In 2010, non-interest expense was $631.1 million, an increase of $9.4 million, or 1.5%, over the previous year. Non-interest expense included a debt pre-payment penalty of $11.8 million in 2010, in addition to reductions in the Visa indemnification obligation of $4.4 million and $2.5 million in 2010 and 2009, respectively. Excluding these items, non-interest expense would have amounted to $623.8 million in 2010, a decrease of $478 thousand from the prior year. Salaries and benefits grew $771 thousand, or .2%, in 2010 compared to 2009 mainly as a result of higher costs for incentives and 401K plan contributions, offset by lower costs for base salaries, pension and medical plans. Occupancy costs increased $1.1 million, or 2.3%, primarily resulting from higher real estate taxes and utilities expense. Equipment costs decreased $2.1 million in 2010 as compared to 2009 mainly due to lower depreciation on data processing equipment. Supplies and communication expense declined $5.0 million, or 15.7%, which reflected certain initiatives to reduce paper supplies, customer checks and courier costs. Data processing and software costs grew $6.1 million, primarily due to higher bank card processing costs, which increased in proportion to the growth in bank card revenues. Deposit insurance decreased $8.1 million in 2010 compared to 2009, mainly due to a special assessment levied by the FDIC in 2009 which did not reoccur in 2010. Other non-interest expense increased $6.9 million and included higher foreclosed property expense of $6.3 million, which increased due to higher write-downs to fair value and additional holding costs. Also included were higher costs for professional services, partially offset by lower operating losses.

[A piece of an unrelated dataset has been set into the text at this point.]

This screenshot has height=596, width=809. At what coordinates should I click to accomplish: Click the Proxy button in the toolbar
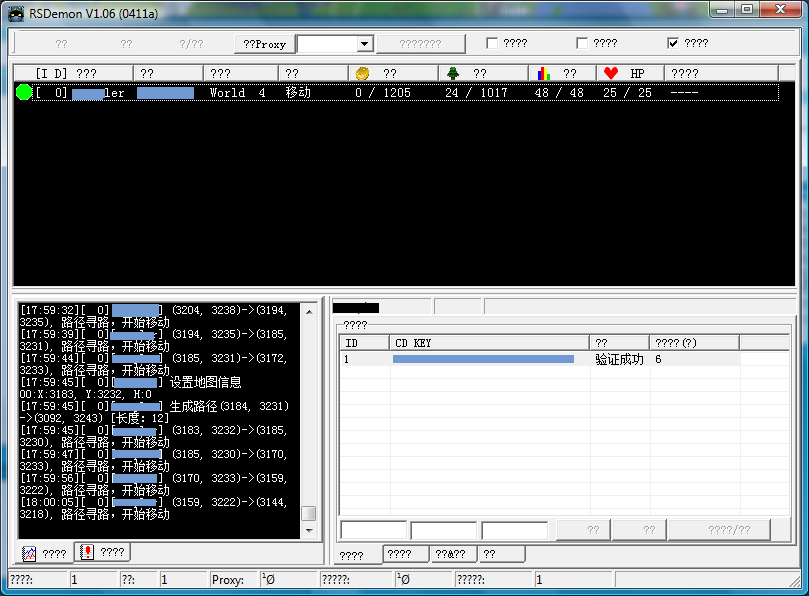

The Wealth segment provides traditional trust and estate planning, advisory and discretionary investment management services, brokerage services, and includes Private Banking accounts. At December 31, 2011, the Trust group managed investments with a market value of $14.9 billion and administered an additional $12.4 billion in non-managed assets. It also provides investment management services to The Commerce Funds, a series of mutual funds with $1.7 billion in total assets at December 31, 2011. Wealth segment pre-tax profitability for 2011 was $50.9 million compared to $44.3 million in 2010, an increase of $6.6 million, or 14.8%. Net interest income increased $874 thousand, or 2.3%, and was impacted by a $2.2 million increase in assigned net funding credits and a $1.4 million decline in deposit interest expense, offset by a $2.7 million decrease in loan interest income. Non-interest income increased $8.1 million, or 8.6%, over the prior year due to higher trust and brokerage fees. Non-interest expense increased $3.0 million, or 3.4%, mainly due to higher salary expense and fraud losses. Average assets decreased $1.5 million during 2011 mainly due to lower cash balances and overnight investments, partly offset by loan growth. Average deposits increased $203.1 million, or 15.3%, during 2011 due to growth in money market deposit accounts and long-term certificates of deposit.